Where do you guys find turkey necks? I actually went to whole foods and they ordered me a case of chicken backs for $20, is that a rip off or good deal? Im not sure how many come with them.

Man this raw food diet stuff is fun


----------



## luvMyBRT (Mar 8, 2010)

VetStudent said:


> Where do you guys find turkey necks? I actually went to whole foods and they ordered me a case of chicken backs for $20, is that a rip off or good deal? Im not sure how many come with them.
> 
> Man this raw food diet stuff is fun


I get my turkey necks from a meat whole seller, through our co op.
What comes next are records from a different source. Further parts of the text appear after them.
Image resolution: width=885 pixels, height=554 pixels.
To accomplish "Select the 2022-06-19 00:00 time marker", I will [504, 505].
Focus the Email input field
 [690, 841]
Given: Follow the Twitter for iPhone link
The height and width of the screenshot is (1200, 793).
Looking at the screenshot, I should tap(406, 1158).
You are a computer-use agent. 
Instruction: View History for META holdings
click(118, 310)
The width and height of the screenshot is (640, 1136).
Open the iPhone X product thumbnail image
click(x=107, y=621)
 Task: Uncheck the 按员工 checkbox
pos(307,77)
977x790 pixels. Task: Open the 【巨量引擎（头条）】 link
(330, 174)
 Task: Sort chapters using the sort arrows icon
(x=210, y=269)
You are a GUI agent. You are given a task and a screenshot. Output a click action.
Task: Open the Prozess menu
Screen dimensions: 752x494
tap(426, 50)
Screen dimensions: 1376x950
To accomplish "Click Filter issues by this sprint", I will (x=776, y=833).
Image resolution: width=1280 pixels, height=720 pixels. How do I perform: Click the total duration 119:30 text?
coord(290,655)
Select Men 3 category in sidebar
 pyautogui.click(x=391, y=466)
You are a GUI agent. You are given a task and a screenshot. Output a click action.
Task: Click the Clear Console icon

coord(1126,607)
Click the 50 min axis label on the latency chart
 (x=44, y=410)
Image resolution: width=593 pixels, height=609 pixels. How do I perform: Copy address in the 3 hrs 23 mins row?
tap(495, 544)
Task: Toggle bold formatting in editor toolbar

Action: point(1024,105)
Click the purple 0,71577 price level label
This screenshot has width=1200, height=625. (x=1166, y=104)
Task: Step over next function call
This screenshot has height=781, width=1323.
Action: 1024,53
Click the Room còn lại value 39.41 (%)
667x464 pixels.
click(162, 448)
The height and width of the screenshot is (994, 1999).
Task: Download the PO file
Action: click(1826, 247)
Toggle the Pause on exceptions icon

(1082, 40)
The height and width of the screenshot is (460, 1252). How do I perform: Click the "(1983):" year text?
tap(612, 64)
Have you looked into maybe joining a co op (if there is one near you)?

How many pounds makes up the case of chicken backs?


----------



## magicre (Apr 7, 2010)

i have an independent grocery store, where i used to buy cases of turkey necks...i think they charged me .99/lb for thirty pounds.

i don't feed them anymore. my guys are small and don't require as much bone as they did...

but they do give a workout, that's for sure...

for my guys, pork ribs work well as do beef ribs for a good teeth cleaning.

i also get beef back ribs at my grocery store.

when you guys talk about enhanced meat...are you talking about a sodium content higher than 100 mg?

because if the meat or fowl has been packed in its own juices, broth, water, etc.....the sodium can leach out of the protein into the solution...so just wash it or let it soak...


----------



## DaneMama (Jun 27, 2008)

hcdoxies said:


> Well, I mean... For example - the sodium content in enhanced meat is not good for our dogs' skin and coat and can cause an allergic reaction. This doesn't concern anyone?
> 
> (I'm not trying to start any trouble or anything, just trying to get a feel for the general attitude, since I'm new here)


The chicken, pork, fish and beef we get from walmart is not enhanced but turkey usually is. It isn't free range, grass fed, antibiotic free meat but I'm ok with that. We go through about 10 pounds a day so we do the best that we can for what we can afford. We try and stay away from enhanced meats as much as possible, but I wouldn't turn it down if it were free. It would be much more feasible to feed more natural meats if we had five little dogs! 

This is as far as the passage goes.